# [Items listed in a dataset]
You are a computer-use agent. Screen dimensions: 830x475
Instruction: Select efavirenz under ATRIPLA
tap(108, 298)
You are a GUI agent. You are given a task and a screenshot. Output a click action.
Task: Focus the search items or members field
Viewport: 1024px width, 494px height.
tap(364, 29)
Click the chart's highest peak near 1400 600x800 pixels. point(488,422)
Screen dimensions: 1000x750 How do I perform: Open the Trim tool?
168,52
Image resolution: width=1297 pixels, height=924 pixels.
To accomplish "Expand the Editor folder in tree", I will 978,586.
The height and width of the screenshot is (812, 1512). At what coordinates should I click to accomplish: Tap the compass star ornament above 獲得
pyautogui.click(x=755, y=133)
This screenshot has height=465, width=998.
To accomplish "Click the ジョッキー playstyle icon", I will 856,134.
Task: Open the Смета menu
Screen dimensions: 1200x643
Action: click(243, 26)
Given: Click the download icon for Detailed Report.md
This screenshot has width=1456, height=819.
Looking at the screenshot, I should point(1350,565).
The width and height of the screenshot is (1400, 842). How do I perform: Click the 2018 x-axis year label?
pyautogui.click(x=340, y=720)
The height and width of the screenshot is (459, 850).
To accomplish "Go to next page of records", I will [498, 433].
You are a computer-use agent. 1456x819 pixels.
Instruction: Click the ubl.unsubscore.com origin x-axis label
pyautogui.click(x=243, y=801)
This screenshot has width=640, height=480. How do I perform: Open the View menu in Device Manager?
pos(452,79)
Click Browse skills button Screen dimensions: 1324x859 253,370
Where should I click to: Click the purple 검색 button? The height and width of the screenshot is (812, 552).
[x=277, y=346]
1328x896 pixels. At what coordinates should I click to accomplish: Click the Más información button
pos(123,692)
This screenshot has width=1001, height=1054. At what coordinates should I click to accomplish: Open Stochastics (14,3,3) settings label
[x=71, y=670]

# [Instruction]
Rescale the material from the line with "Where should I" through the end of the material: copy those lines again, requests included, multiplying only the coordinates in the answers by 2.3 and rounding each to a whole number, with halves rounded up.

# [Expected answer]
Where should I click to: Click the purple 검색 button? The height and width of the screenshot is (812, 552).
[x=637, y=796]
1328x896 pixels. At what coordinates should I click to accomplish: Click the Más información button
pos(283,1592)
This screenshot has width=1001, height=1054. At what coordinates should I click to accomplish: Open Stochastics (14,3,3) settings label
[x=163, y=1541]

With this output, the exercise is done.